期刊名称:Proceedings of the National Academy of Sciences
印刷版ISSN:0027-8424
电子版ISSN:1091-6490
出版年度:1978
卷号:75
期号:5
页码:2145-2149
DOI:10.1073/pnas.75.5.2145
语种:English
出版社:The National Academy of Sciences of the United States of America
摘要:Prolyl hydroxylase (proline,2-oxoglutarate dioxygenase, EC 1.14.11.2 ) is a mixed-function oxygenase that hydroxylates peptidyl proline with the simultaneous and stoichiometric decarboxylation of alpha-ketoglutarate to succinate and CO2. It has been found that highly purified preparations of the enzyme can decarboxylate alpha-ketoglutarate in the absence of a peptidyl proline substrate. The uncoupled decarboxylation proceeds at only a fraction of the rate of the whole reaction and for study requires substrate quantities of the pure enzyme, as well as oxygen, ferrous ion, and ascorbate.

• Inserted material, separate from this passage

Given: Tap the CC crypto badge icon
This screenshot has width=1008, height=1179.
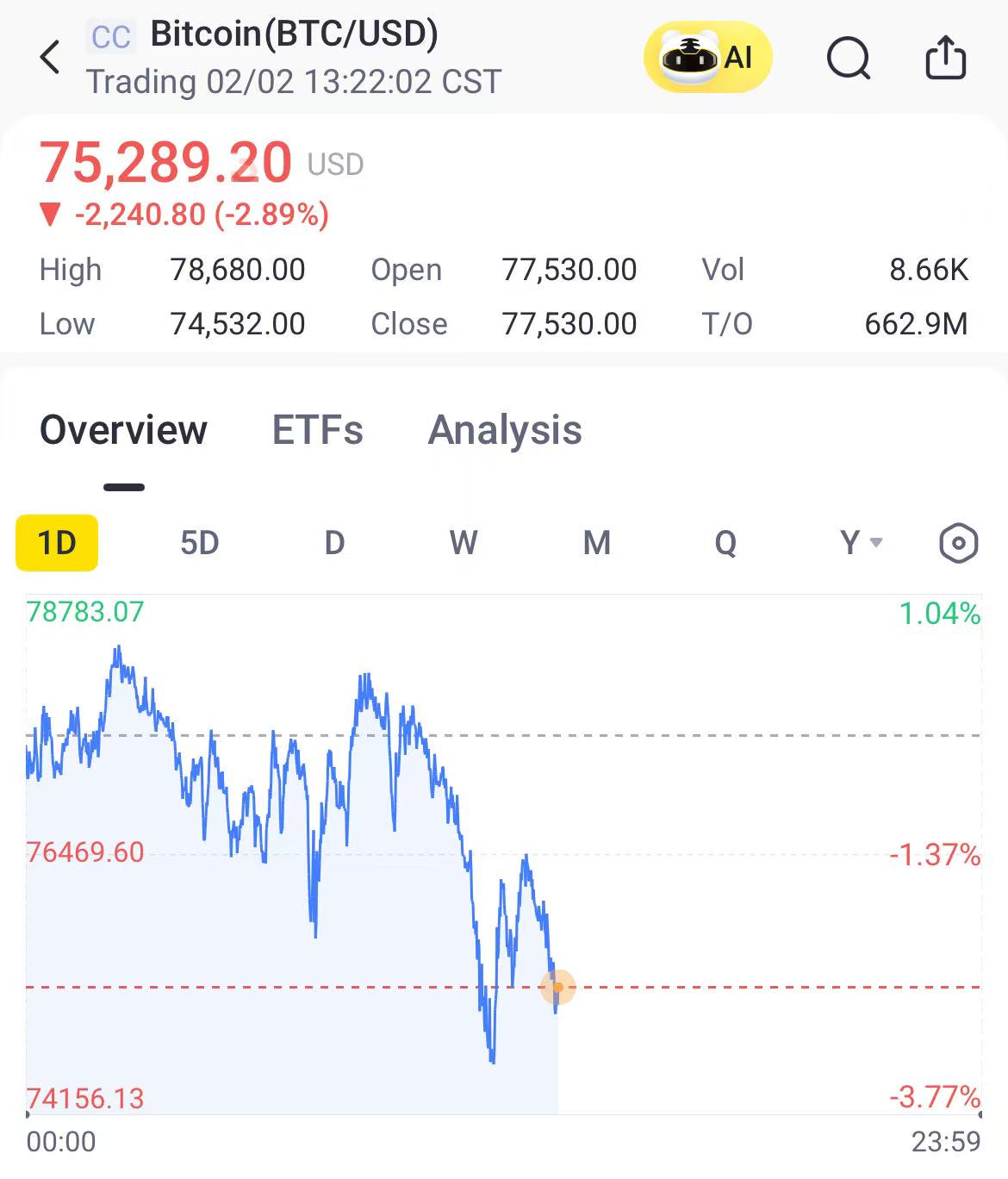Looking at the screenshot, I should point(111,37).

No hydroxyproline is formed under these conditions. Immobilized antiserum to prolyl hydroxylase was found to remove both activities from enzyme preparations. However, addition of free antiserum during incubation inhibits only the complete reaction. Poly(L-proline), a specific inhibitor of prolyl hydroxylation, enhances the uncoupled decarboxylation of alpha-ketoglutarate without itself being hydroxylated. All of these findings prove that alpha-ketoglutarate can serve as substrate in the absence of peptidyl proline and is most likely the initial site of attack by oxygen. In the coupled reaction an oxidized form of the keto acid, perhaps a peroxy acid, then attacks prolyl residues in the unhydroxylated substrate.